The Division of Insurance made available a copy of the targeted market conduct report it had commissioned prior to settling with CIGNA. In Massachusetts, targeted market conduct examinations are conducted pursuant to Chapter 175 sec. 4. In this case, the examination and final report was prepared by the Boston law firm Rackemann, Sawyer & Brewster, on behalf of the DOI and presented to them on May 14, 2013.
In reviewing the report, it should be noted that the examination ultimately reviewed a total of sixty-three claim files involving Massachusetts policyholders. The following table taken from the report, identifies the distribution of the claims examined by category for both the population and the sample.
Population Size | Sample Size | |
Closed LTD Claims | 515 | 41 |
Litigated Claims | 10 | 10 |
Appealed Claims | 42 | 17 |
The Seven Major Areas of Concern Identified In The Report
The first area of concern involving CIGNA’s DI claims handling process in Massachusetts involved the imposition of standards inconsistent with the policy provisions. More specifically, “…the examiners noted a number of instances in which the Companies wrote denial or termination letters to claimants (or their attorneys) that evaluated the claimant’s condition and/or medical records against standards that may be inconsistent with the standards set forth in the Companies’ DI policies.” The report noted that this could constitute an unfair claim settlement practice pursuant to Massachusetts General Law 176D sec. 3(9)(a).
The second area of concern highlighted in the report identified various instances in which CIGNA or its subsidiaries “…may have denied or terminated benefits solely on the basis of review by a nurse case manager, without sufficient consideration of the opinions of treatment providers, and/or without use of outside medical resources (such as independent medical evaluations) where it may have been appropriate to utilize such resources.” As a result, the examiners concluded that such a practice could constitute an unfair claim settlement practice pursuant to Massachusetts General Law c.176D Sec. 3(9)(c) and c.176D sec. 3(9)(d).
The third area of concern involved instances in which the examiners noted that “…the Companies may have denied or terminated benefits based on incomplete or unduly narrow readings of medical information in a claimant’s file.”In those cases, the examiners felt that the Company’s actions in focusing on particular statements or facts without considering the context in which they were made or other information which might have supported the payment of benefits could constitute an unfair claim settlement practice pursuant to M.G.L. c. 176D sec. 3(9)(c), 3(9)(d), and 3(9)(f).
The fourth area of concern involved the Company’s failure to provide sufficient weight to Social Security Disability Benefits (SSDI).
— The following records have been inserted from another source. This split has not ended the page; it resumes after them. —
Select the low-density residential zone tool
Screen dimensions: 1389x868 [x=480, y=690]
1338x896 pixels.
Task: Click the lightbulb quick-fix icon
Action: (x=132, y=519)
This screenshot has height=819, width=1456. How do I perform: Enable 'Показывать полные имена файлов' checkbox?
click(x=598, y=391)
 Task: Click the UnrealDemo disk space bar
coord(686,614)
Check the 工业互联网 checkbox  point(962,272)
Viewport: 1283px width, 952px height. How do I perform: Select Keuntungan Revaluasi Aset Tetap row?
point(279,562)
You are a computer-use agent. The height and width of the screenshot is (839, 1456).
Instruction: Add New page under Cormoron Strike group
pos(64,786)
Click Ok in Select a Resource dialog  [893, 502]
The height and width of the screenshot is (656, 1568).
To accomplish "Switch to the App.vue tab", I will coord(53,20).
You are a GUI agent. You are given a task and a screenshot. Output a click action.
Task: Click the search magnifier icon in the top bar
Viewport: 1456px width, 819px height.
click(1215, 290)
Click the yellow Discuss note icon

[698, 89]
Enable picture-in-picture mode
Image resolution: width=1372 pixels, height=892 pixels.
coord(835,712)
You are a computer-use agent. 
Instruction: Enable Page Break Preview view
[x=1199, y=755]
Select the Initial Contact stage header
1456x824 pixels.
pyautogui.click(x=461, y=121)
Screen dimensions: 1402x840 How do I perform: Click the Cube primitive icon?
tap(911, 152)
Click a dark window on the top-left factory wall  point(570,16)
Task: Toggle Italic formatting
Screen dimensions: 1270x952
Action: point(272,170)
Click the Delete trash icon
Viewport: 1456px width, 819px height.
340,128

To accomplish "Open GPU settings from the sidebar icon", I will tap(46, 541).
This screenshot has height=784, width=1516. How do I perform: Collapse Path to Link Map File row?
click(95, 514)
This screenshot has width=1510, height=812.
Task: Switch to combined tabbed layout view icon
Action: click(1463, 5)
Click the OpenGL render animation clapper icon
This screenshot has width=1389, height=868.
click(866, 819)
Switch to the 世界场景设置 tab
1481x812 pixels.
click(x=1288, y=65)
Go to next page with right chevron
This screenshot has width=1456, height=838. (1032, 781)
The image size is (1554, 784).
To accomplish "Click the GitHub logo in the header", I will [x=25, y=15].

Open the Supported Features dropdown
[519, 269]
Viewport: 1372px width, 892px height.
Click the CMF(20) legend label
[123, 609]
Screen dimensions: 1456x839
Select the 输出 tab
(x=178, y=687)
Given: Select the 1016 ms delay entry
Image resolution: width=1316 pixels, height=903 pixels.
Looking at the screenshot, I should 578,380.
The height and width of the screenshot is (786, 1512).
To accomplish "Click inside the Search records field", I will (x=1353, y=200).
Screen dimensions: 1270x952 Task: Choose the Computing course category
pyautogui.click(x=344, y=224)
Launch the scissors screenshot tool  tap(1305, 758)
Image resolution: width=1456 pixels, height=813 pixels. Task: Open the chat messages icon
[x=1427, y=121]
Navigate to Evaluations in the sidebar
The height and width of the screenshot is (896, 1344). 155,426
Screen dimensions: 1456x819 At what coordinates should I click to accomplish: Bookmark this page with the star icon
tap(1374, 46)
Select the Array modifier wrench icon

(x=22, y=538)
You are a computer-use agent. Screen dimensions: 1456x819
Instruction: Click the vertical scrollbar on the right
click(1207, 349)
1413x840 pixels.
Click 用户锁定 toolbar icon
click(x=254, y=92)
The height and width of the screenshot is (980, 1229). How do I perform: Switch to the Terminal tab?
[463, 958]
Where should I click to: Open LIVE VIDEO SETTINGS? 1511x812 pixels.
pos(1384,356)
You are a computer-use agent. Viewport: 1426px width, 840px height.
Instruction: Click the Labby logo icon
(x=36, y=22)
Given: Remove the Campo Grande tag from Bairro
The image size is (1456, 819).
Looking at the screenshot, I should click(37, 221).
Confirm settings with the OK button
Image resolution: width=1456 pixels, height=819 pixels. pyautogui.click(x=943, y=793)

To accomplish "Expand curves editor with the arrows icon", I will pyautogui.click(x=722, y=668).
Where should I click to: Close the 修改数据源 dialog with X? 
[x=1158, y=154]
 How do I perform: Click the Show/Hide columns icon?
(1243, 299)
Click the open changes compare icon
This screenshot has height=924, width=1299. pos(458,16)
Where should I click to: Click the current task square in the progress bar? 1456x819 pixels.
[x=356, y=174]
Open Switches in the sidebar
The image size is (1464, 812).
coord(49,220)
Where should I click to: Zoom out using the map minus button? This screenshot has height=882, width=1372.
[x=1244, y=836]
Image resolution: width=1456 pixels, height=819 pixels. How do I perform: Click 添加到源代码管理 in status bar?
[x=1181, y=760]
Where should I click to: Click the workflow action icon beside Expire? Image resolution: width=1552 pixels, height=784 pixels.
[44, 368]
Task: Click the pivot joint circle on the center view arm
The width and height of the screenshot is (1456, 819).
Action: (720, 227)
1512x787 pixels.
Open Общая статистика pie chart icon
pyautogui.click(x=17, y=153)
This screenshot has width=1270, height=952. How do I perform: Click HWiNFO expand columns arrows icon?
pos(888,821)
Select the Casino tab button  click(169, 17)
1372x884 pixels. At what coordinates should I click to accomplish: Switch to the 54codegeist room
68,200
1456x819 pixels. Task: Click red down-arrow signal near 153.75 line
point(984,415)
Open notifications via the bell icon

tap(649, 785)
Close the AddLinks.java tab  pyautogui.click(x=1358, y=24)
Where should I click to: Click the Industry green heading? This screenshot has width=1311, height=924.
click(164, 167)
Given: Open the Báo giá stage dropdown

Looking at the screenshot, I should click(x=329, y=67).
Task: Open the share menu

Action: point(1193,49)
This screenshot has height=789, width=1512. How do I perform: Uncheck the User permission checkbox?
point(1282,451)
The examiners stated that these cases which involved LTD Claims files could likely be considered a violation of M.G.L. c. 176D sec. 3(9)(c), 3(9)(d) and 3(9)(f).
The fifth area identified CIGNA’s failure to appropriately consider issues of co-morbidity. These instances which also involved LTD claim files, cautioned that the insurer may have denied or terminated benefits before “…fully considering the aggregate impact of multiple ailments, both physical and psychological, on a claimant.” In the examiners opinion, the failure to consider the cumulative effect of a claim’s total condition might also constitute an unfair claim settlement practice under M.G.L. c. 176D sec. 3(9)(c), 3(9)(d) and 3(9)(f).
In the sixth area of concern identified, the examiners noted that in six cases involving the review of litigation involving an LTD claim, the examiners noted that the Companies’ “…conduct regarding these claims may demonstrate an unfair claim settlement practice.” More specifically M.G.L. c. 176D sec. (9)(g) states that “compelling insured to institute litigation to recover amounts due under an insurance policy by offering substantially less than the amounts ultimately recovered in actions brought by such insureds” may constitute an unfair claim settlement practice.
Lastly the seventh area of concern involved CIGNA’s failure to use appropriate job descriptions during the claims process Specifically, “The examiners noted several claim files in which the Companies may have relied on job descriptions that did not accurately reflect the nature of the duties performed by the claims.” Such actions could very well be considered an unfair claims settlement practice under M.G.L. c.176D sec. 3(9)(a), 3(9)(c), and 3(9)(d).